#### Problem description:
Find every line in the material that contains the word "column", and copy each of those lines. Case counts.
━━━━━ Items ━━━━━
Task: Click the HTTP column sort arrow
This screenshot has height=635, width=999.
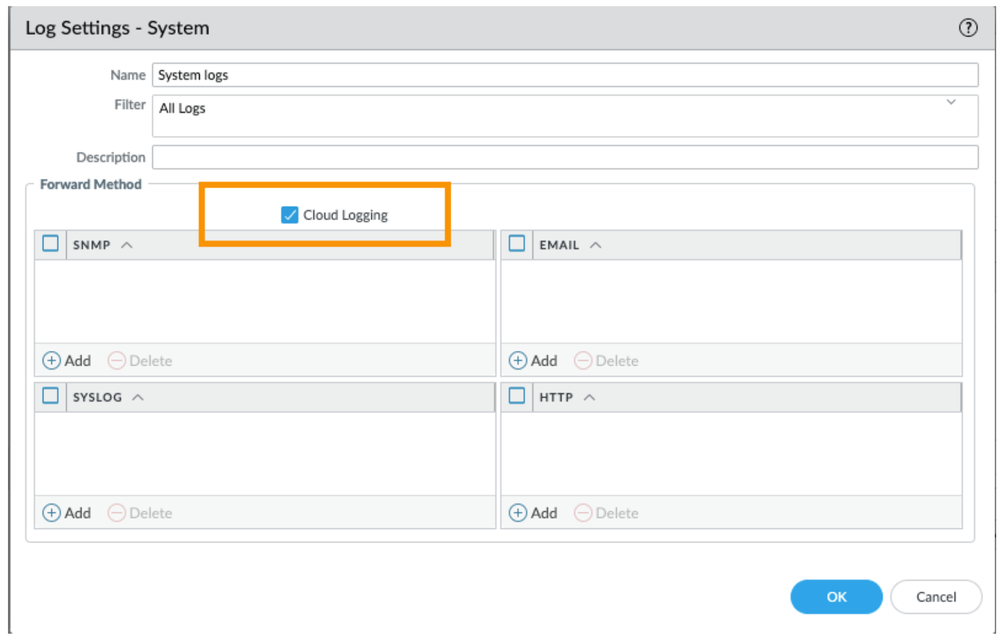Action: click(589, 398)
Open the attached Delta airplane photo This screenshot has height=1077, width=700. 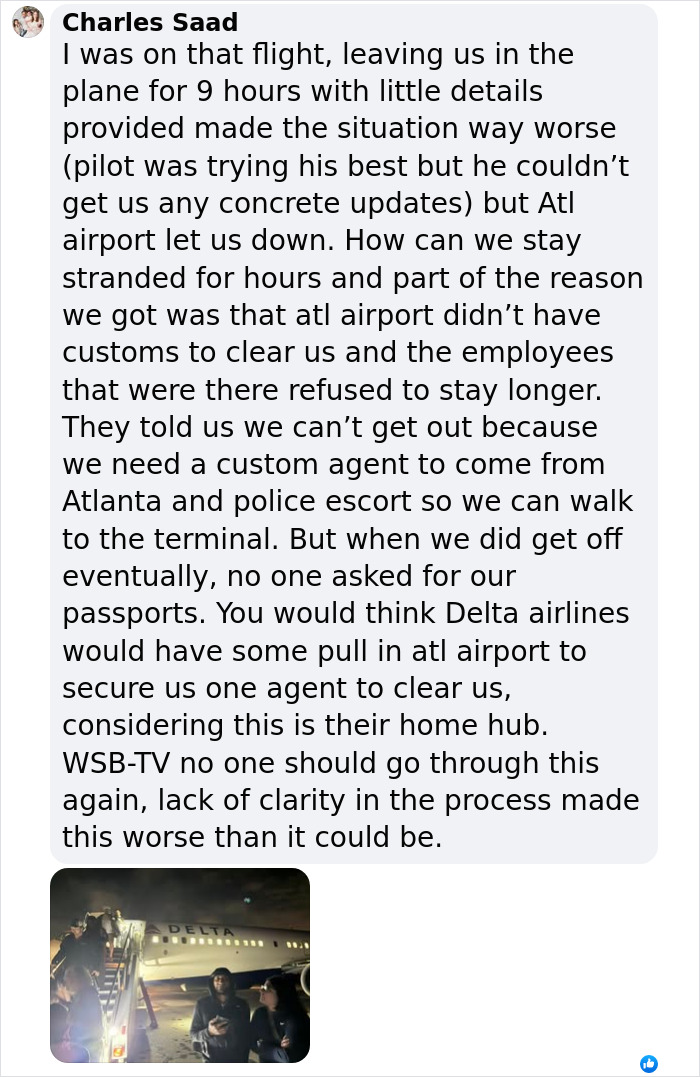coord(180,965)
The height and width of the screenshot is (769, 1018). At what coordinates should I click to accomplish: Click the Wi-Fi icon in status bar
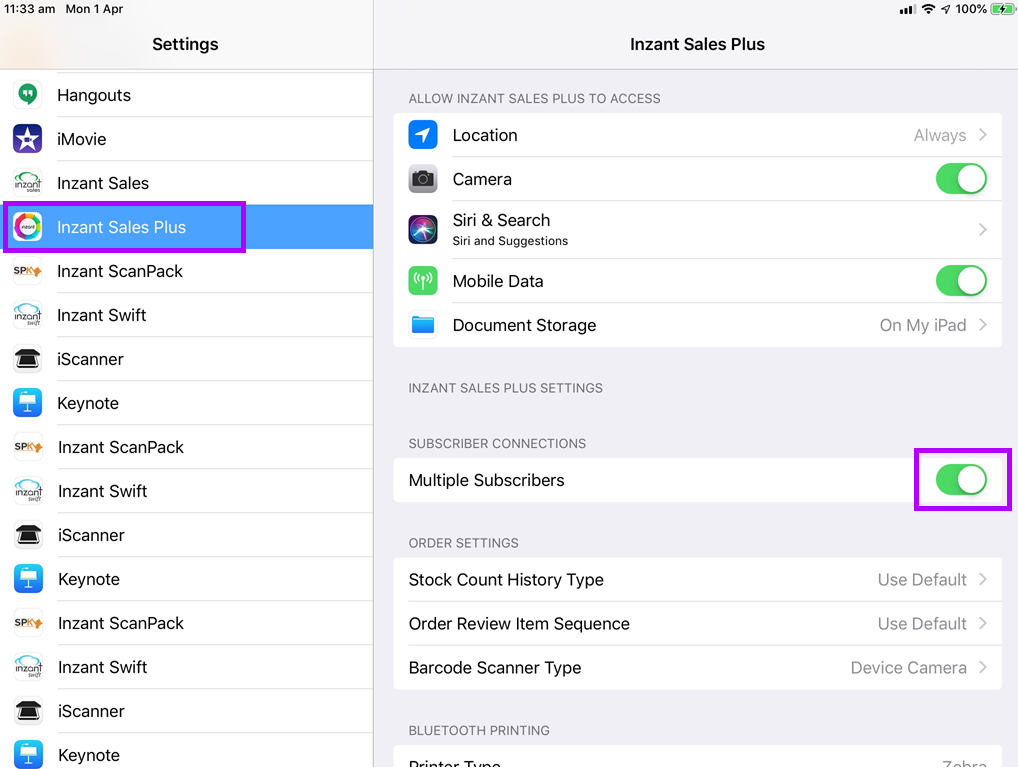(928, 9)
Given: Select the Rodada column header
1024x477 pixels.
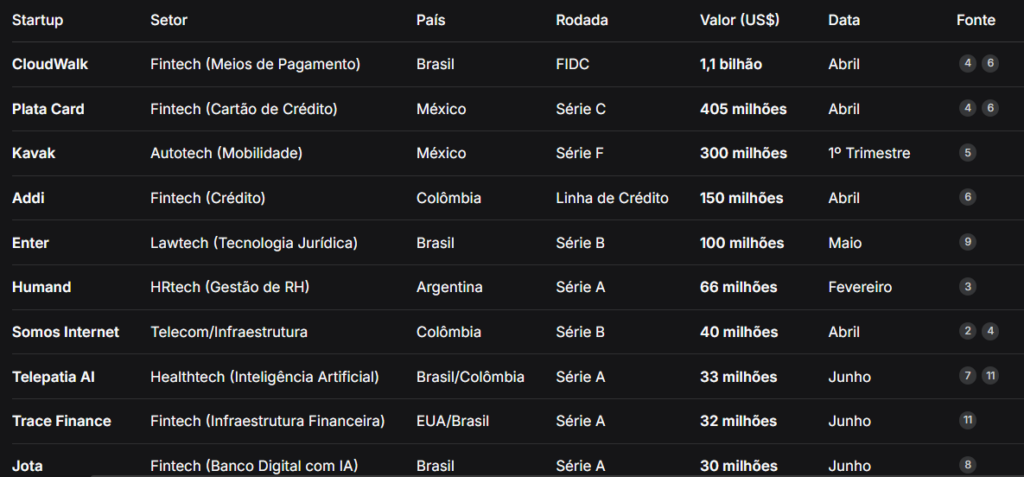Looking at the screenshot, I should click(x=582, y=20).
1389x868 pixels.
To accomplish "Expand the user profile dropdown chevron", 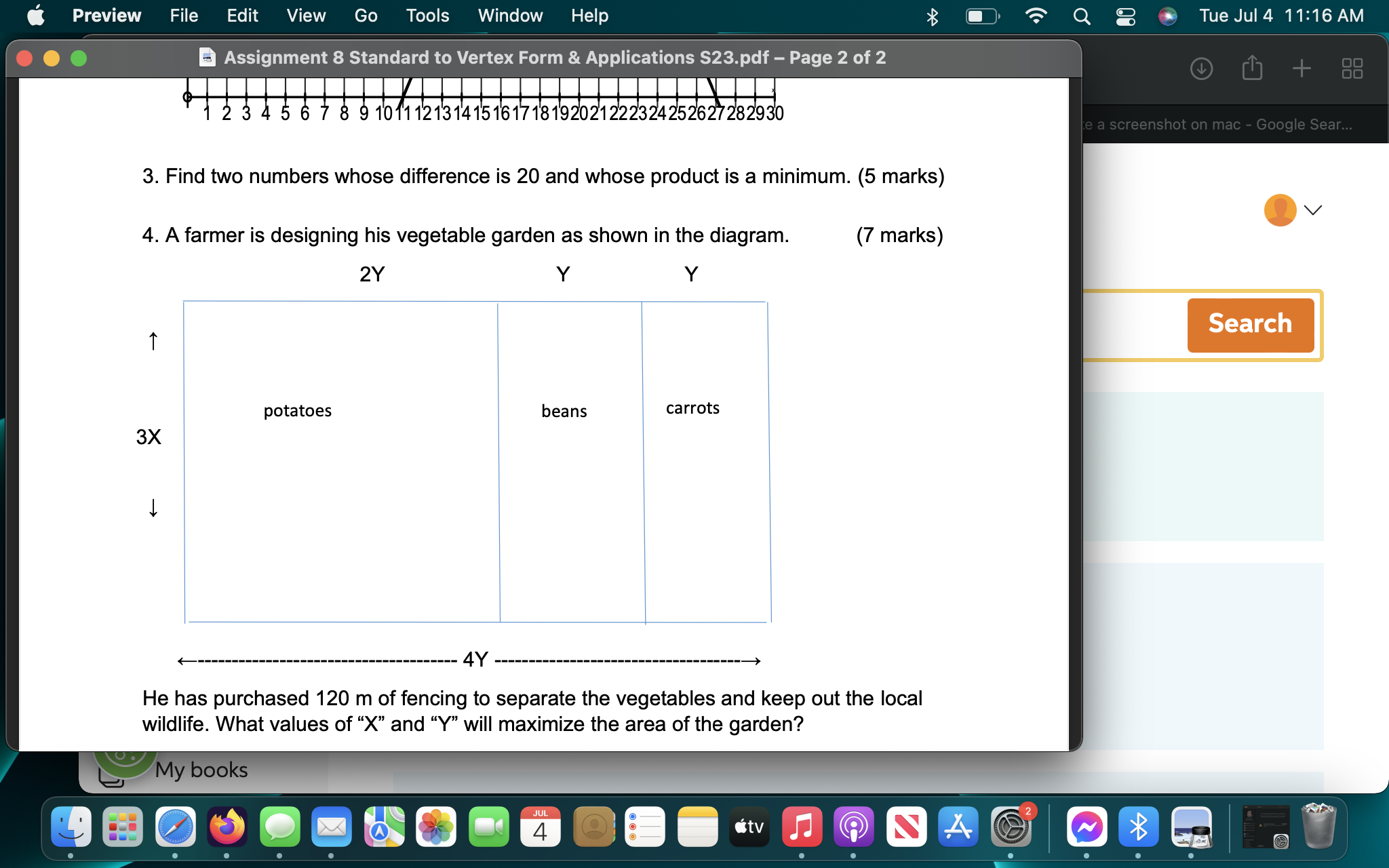I will coord(1313,210).
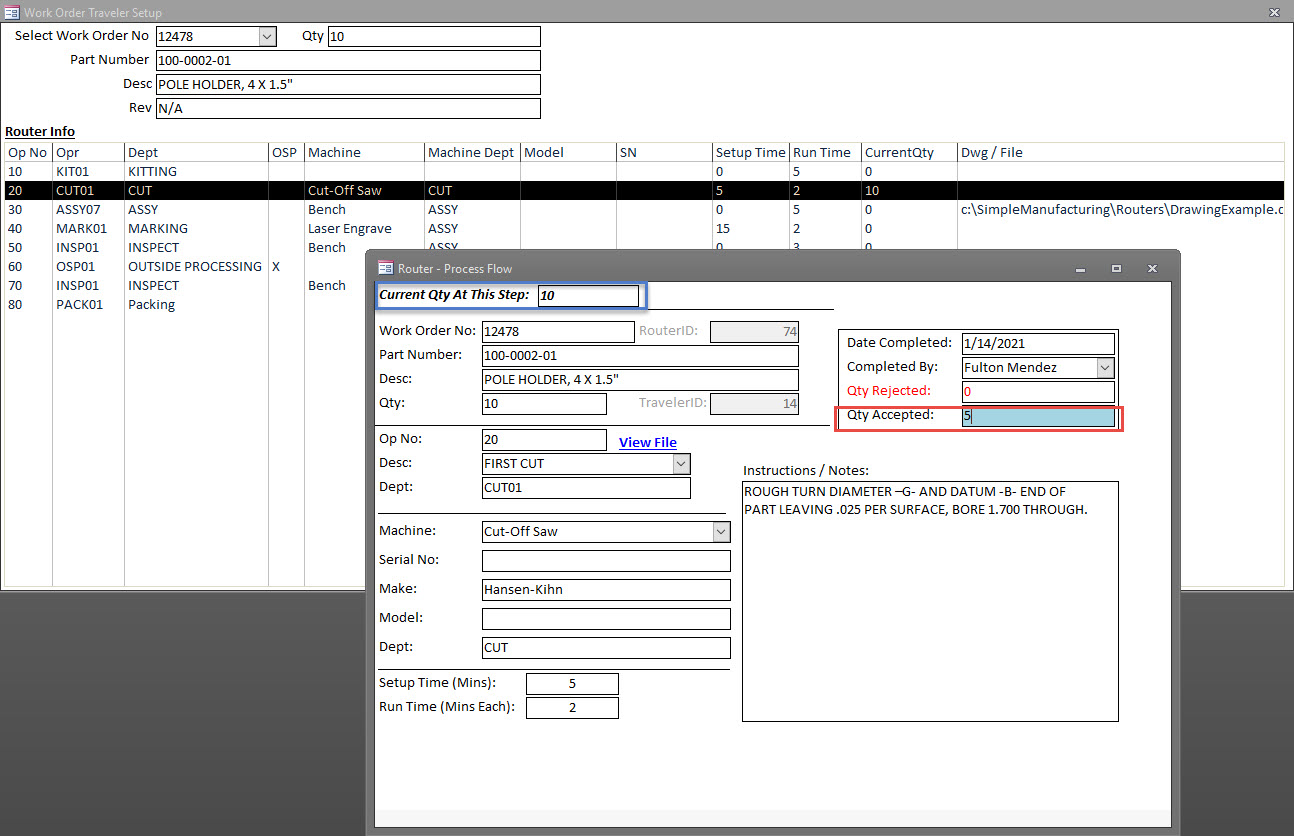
━━━━━
#### Task solution:
Task: Click the HTTP column sort arrow
Given: Select the Rodada column header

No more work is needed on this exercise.